The production of cheese predates recorded history, beginning well over 7,000 years ago. Humans likely developed cheese and other dairy foods by accident, as a result of storing and transporting milk in bladders made of ruminants' stomachs; within the stomach an inherent supply of rennet would encourage curdling, forming cheese. There is no conclusive evidence indicating where cheese-making originated: possibly Europe, or Central Asia, the Middle East, or the Sahara.

== Discovery, origins and myths ==

=== Discovery and process ===
It is unknown when cheese was first made. The earliest direct evidence for cheesemaking has been found in excavated clay sieves (holed pottery) dated to be over seven thousand years old; For example in Kujawy, Poland, and the Dalmatian coast in Croatia, the latter with dried remains which chemical analysis suggests was cheese. Shards of holed pottery were also found in Urnfield pile-dwellings on Lake Neuchatel in Switzerland and are hypothesized to be cheese-strainers; they date back to roughly eight thousand years ago.

* Given material
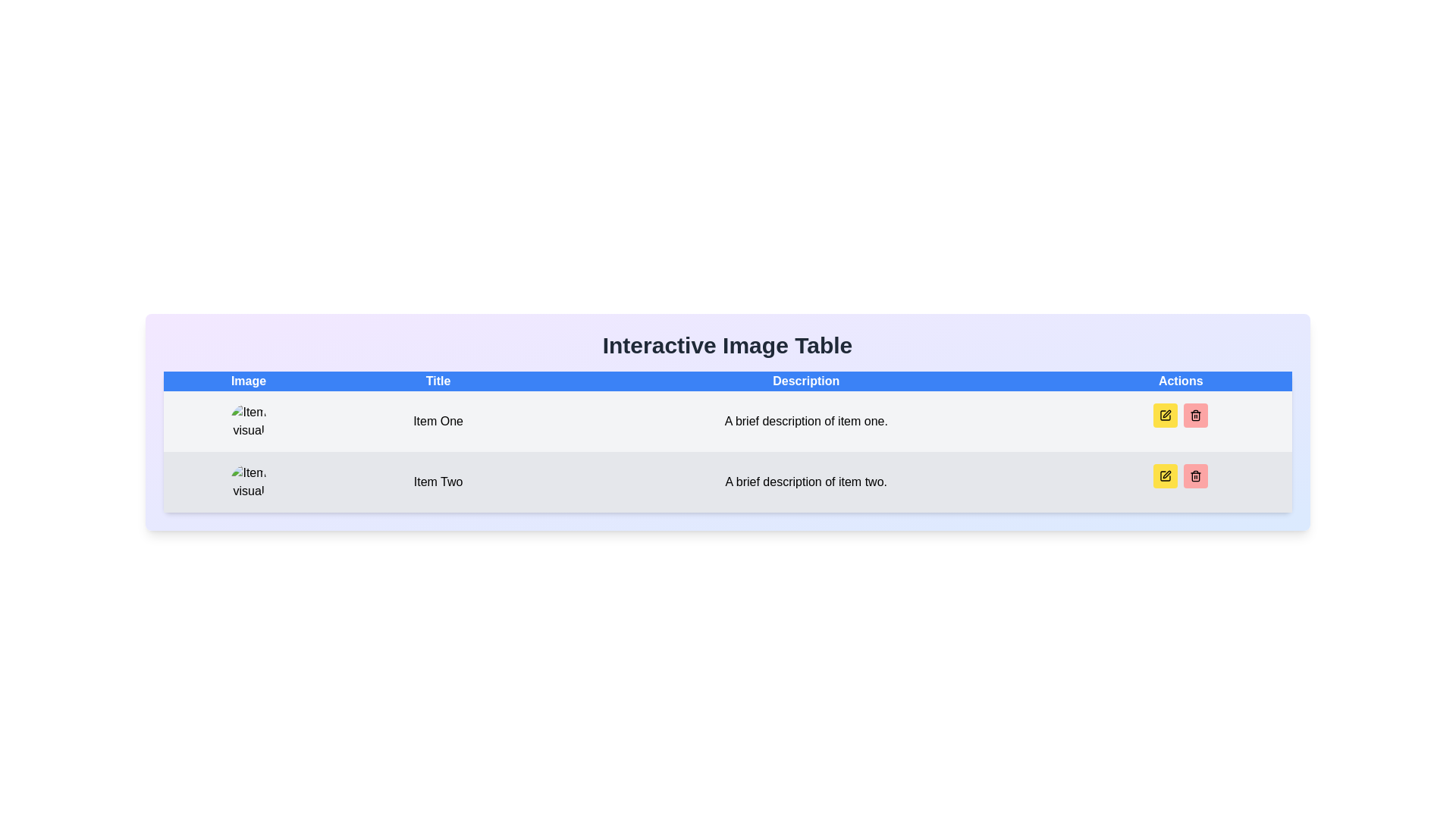 Image resolution: width=1456 pixels, height=819 pixels. I want to click on the text element that reads 'A brief description of item two.' which is located in the 'Description' column of the second row of the table, positioned to the right of the 'Item Two' title, so click(805, 482).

* Exercise
In the passage on the history of cheese, condense the paragraph beginning "It is unknown when cheese was first made" into a short bulleted list that keeps its main facts.

* Reply
- When cheese was first made is unknown.
- The earliest direct evidence is excavated clay sieves (holed pottery) over seven thousand years old, such as those from Kujawy, Poland, and the Dalmatian coast in Croatia.
- The Croatian finds held dried remains that chemical analysis suggests were cheese.
- Holed pottery shards from Urnfield pile-dwellings on Lake Neuchatel, Switzerland, are thought to be cheese-strainers and date to roughly eight thousand years ago.